Dalam tulisan saya sebelumnya berjudul “Bias Islam Nusantara” yang dimuat di harian Jambi Ekspres sekitar awalan bulan september 2013 menyimpulkan bahwa, sebagai negara yang mempunyai penduduk islam terbesar di dunia sudah saatnya Indonesia memakai dan menerapkan hukum islam sebagai regulator dalam kehidupan berbangsa dan bernegara.
Interpretasi Pancasila sudah saatnya di amalkan dengan ide-ide yang tertera dalam Al-Quran dan Hadis, agar prilaku bangsa Indonesia mencerminkan prilaku bangsa yang beradab dan diridhoi Allah SWT.
Sebagai aspek Ilmu yang paling bertanggung jawab terhadap perkembangan islam di nusantara, aspek ilmu hukum menjadi prioritas utama untuk menggerakkan aspek ilmu lain agar berbumbu dan bercitra islami.
Aspek ekonomi, sosial, perdagangan, sampai hiburan adalah aspek-aspek yang penerapan dan cara kerjanya bergantung kepada rumusan hukum yang ada. Oleh karena itu tidak berlebihan jika dikatakan politik hukum suatu bangsa adalah kunci utama untuk merubah segala lini kehidupan di bangsa yang bersangkutan.
Hukum dan Gejala
Dalam suatu sumber perkuliahan, saya pernah membaca bahwa hukum dapat mempengaruhi gejala, dan gejala dapat mempengaruhi hukum. Maksudnya adalah adanya hubungan timbal balik antara hukum dengan gejala yang ada dimasyarakat. Hubungan tersebut adalah, di satu sisi hukum dapat menjadi (sosial engineering) pengubah pola sosial, sehingga atmosfir dan suasana sosial yang ada dapat terkontrol secara yuridis, dan disisi berbeda hukum dapat menjadi fasilitator yang memberikan sarana terhadap hubungan dan peristiwa sosial yang ada di masyarakat. Dalam pengertian ini, hukum menjadi aturan yang bersifat (reacting) atau mereaksi akibat yang timbul dari suatu peristiwa sosial.
Itu artinya, saat ini untuk penyebar-luasan asas dan nilai islam dalam kehidupan berbangsa dan bernegara melewati dua cara, yang pertama adalah dengan memberikan sughesti agamis kedalam hukum nasional sehingga dapat menimbulkan gejala di masyarakat dan kedua menjadikan peristiwa atau gejala di masyarakat sebagai justifikasi untuk menelurkan hukum dengan energi syariat.
Cara yang pertama dibangun dalam sebuah pemikiran bahwa islam sebagai agama rahmatan lil alamin, adalah satu-satunya agama yang diridhoi oleh Allah SWT. Dasar pemikiran ini sangat lekat hubungannya dengan aliran pendukung teori hukum alam, dimana terdapat doktrin lawas yang mengatakan setiap sistem hukum berasal dari satu entitas hukum. Walupun saat ini kenyataannya hukum selalu dikotak-kotakkan secara teritorial, apalagi untuk negara semacam Indonesia yang memiliki berbagai macam suku, adat, dan agama.

▶ **INSTRUKSI YANG DIBERIKAN 1**:
Jawab pertanyaan tentang esai hukum Islam di Indonesia di atas:
(a) Di harian apa tulisan berjudul “Bias Islam Nusantara” dimuat?
(b) Apa yang disebut sebagai kunci utama untuk merubah segala lini kehidupan suatu bangsa?
(c) Apa dua cara penyebar-luasan asas dan nilai islam dalam kehidupan berbangsa dan bernegara?
▶ **INSTRUKSI YANG DIBERIKAN 2**: Lanjutkan esai hukum Islam di Indonesia di atas mulai dari kalimat terakhirnya.
Data yang menyusul tidak ada kaitannya dengan hal ini.

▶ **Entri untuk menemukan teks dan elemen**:
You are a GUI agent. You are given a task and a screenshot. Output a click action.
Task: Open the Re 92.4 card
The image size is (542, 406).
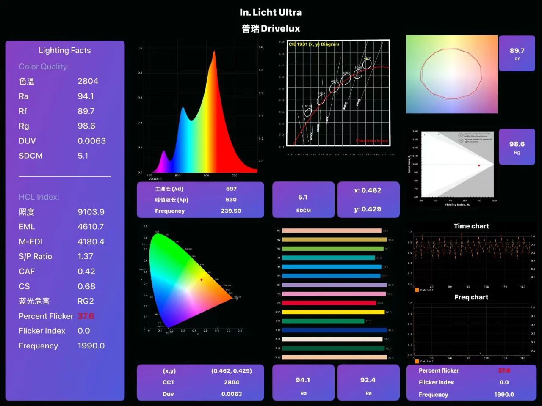pos(368,382)
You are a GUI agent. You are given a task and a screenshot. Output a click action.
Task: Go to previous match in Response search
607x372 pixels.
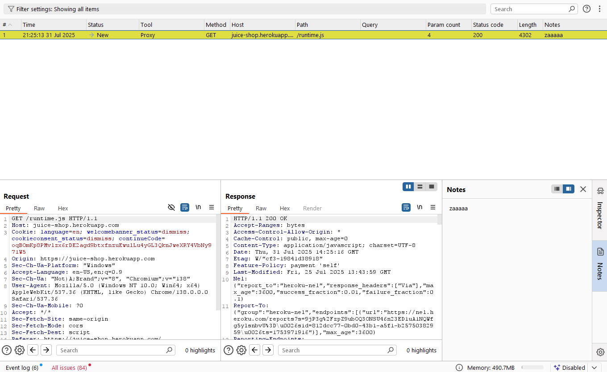(x=255, y=350)
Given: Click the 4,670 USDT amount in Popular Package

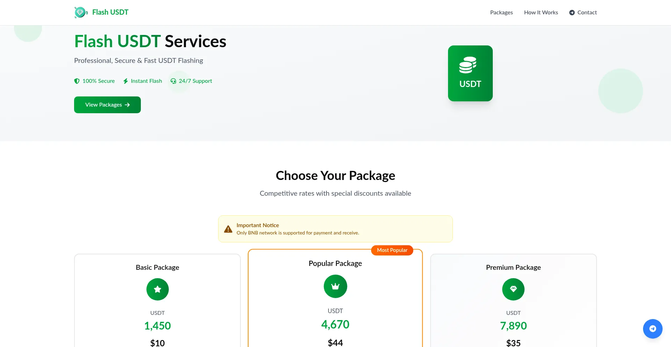Looking at the screenshot, I should click(x=335, y=324).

▶ **HASIL TUGAS 1**:
(a) Harian Jambi Ekspres.
(b) Politik hukum bangsa tersebut.
(c) Pertama, memberikan sughesti agamis ke dalam hukum nasional sehingga menimbulkan gejala di masyarakat. Kedua, menjadikan peristiwa atau gejala di masyarakat sebagai justifikasi untuk menelurkan hukum dengan energi syariat.

▶ **HASIL TUGAS 2**:
Sedangkan jalan yang lainnya berarti, di masyarakat harus terjadi dahulu hal-hal yang tidak diharapkan untuk memberikan legitimasi kepada politisi yang mendukung nilai islam mengakar dalam hukum nasional agar berani menerapkan aturan syariat. Walaupun perisitiwa yang tidak diharapkan tersebut hanya sebagai justifikasi agar penerapan nilai islam dapat dieksekusi.
Di Indonesia sendiri, bentang sejarah penerapan nilai islam dalam peraturan perundang-undangan ibarat pisau bermata dua. Kita boleh bangga karena beberapa peraturan perundang-undangan yang ada sudah berasas islam dan mendukung cita-cita islam untuk mencapai kemaslahatan. Namun kita juga tidak dapat memungkiri kalau prestasi alim ulama maupun politisi islam dalam memperngaruhi substansi hukum relatif masih sangat lemah mengingat penduduk Indonesia mayoritas beragama islam.
Undang-Undang Syariat
Undang-Undang nomor 1 tahun 1974 tentang perkawinan merupakan satu potret keberhasilan alim ulama dan politisi dalam mewujudkan nilai islam menjadi salah satu sendi kehidupan bernegara. Tidak dapat dipungkiri undang-undang ini pun sangat kental dengan aturan islam yang diajarkan oleh Rasullulah SAW. Adanya integrasi antara hukum agama dan hukum positif menandakan bahwa hukum islam bermain penting dalam undang-undang ini.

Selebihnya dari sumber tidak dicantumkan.